TASK REQUIREMENTS: Retype the items below word for word, starting at the line that contains "1098x618 pixels. Task: Select" and continuing through the last item. Leave the pictures out.

[Entries on target coordinates]
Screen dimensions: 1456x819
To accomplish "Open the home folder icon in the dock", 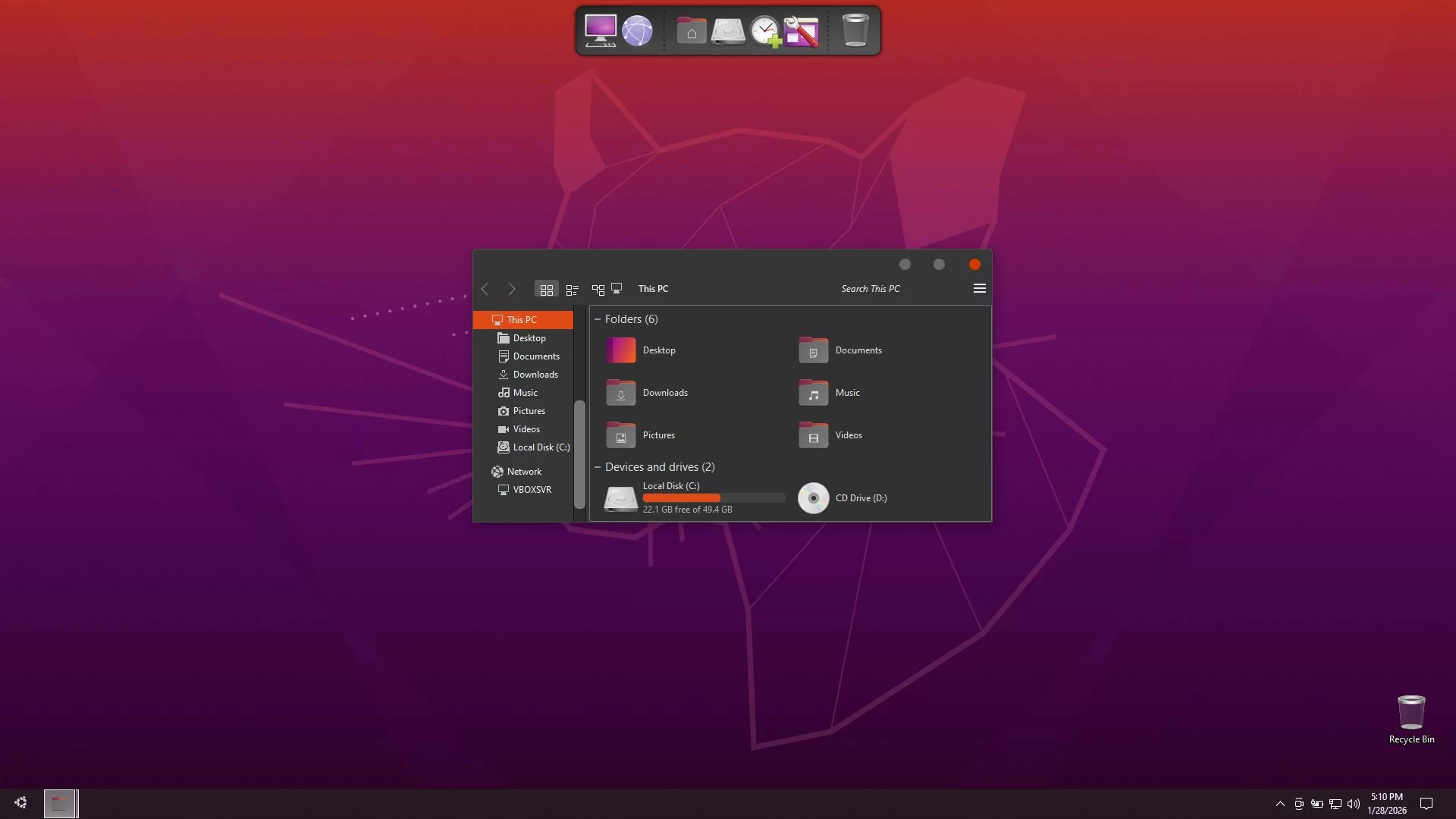I will (691, 31).
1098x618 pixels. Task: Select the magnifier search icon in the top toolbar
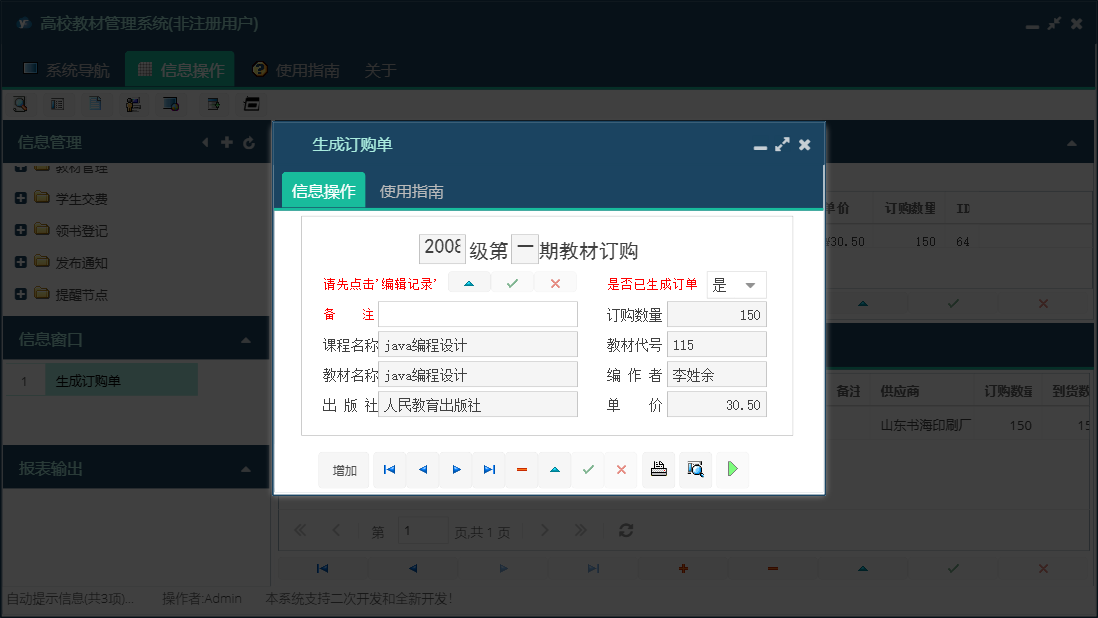click(x=20, y=103)
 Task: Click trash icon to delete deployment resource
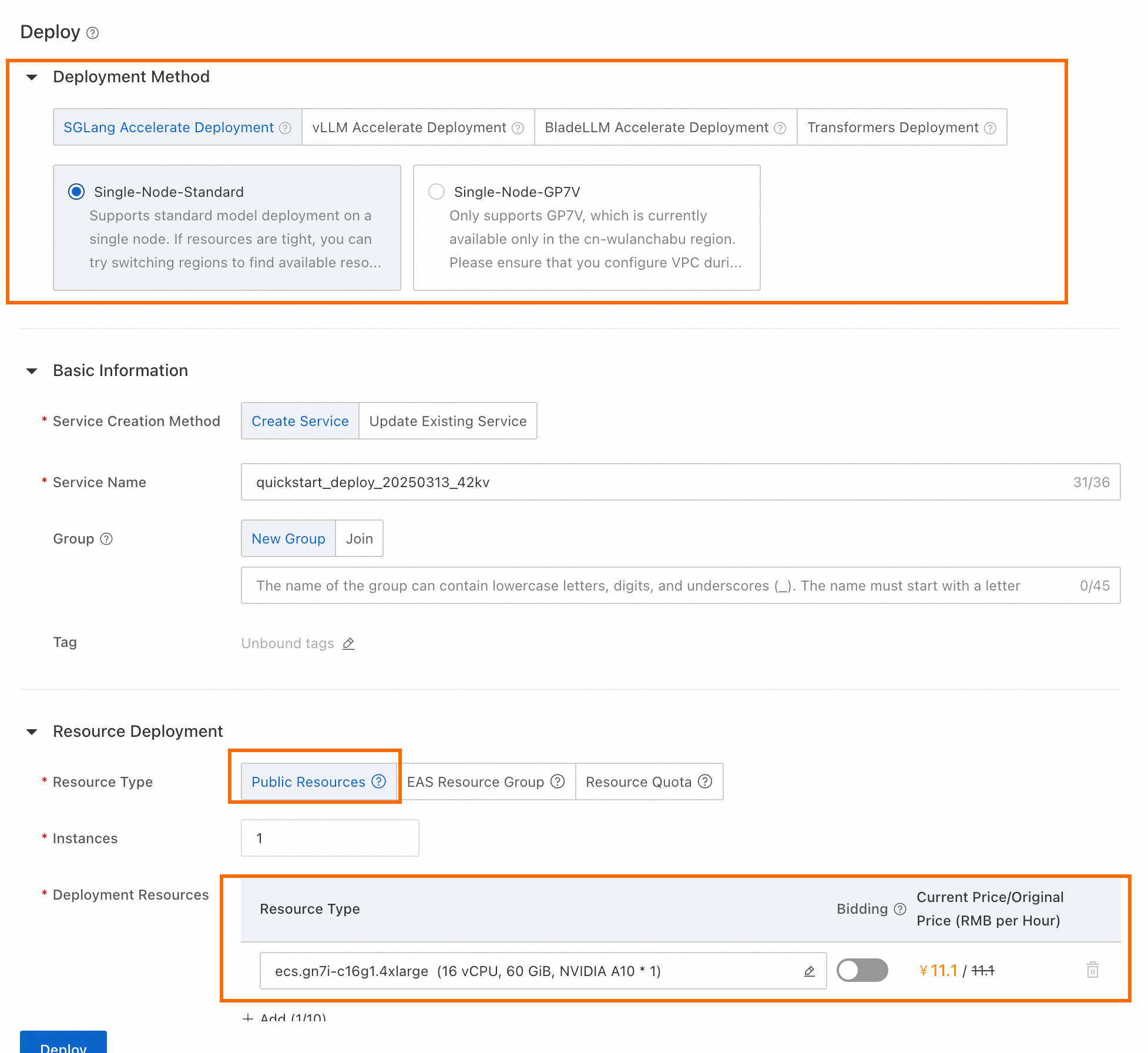tap(1092, 970)
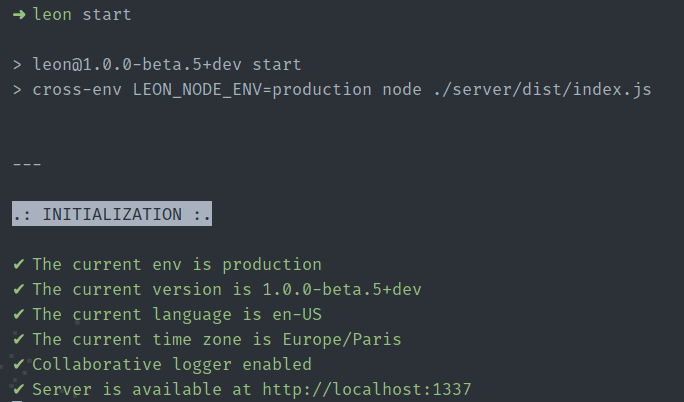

WRITTEN REPLY:
1098x618 pixels. Task: Select the magnifier search icon in the top toolbar
click(x=20, y=103)
 Task: Click trash icon to delete deployment resource
tap(1092, 970)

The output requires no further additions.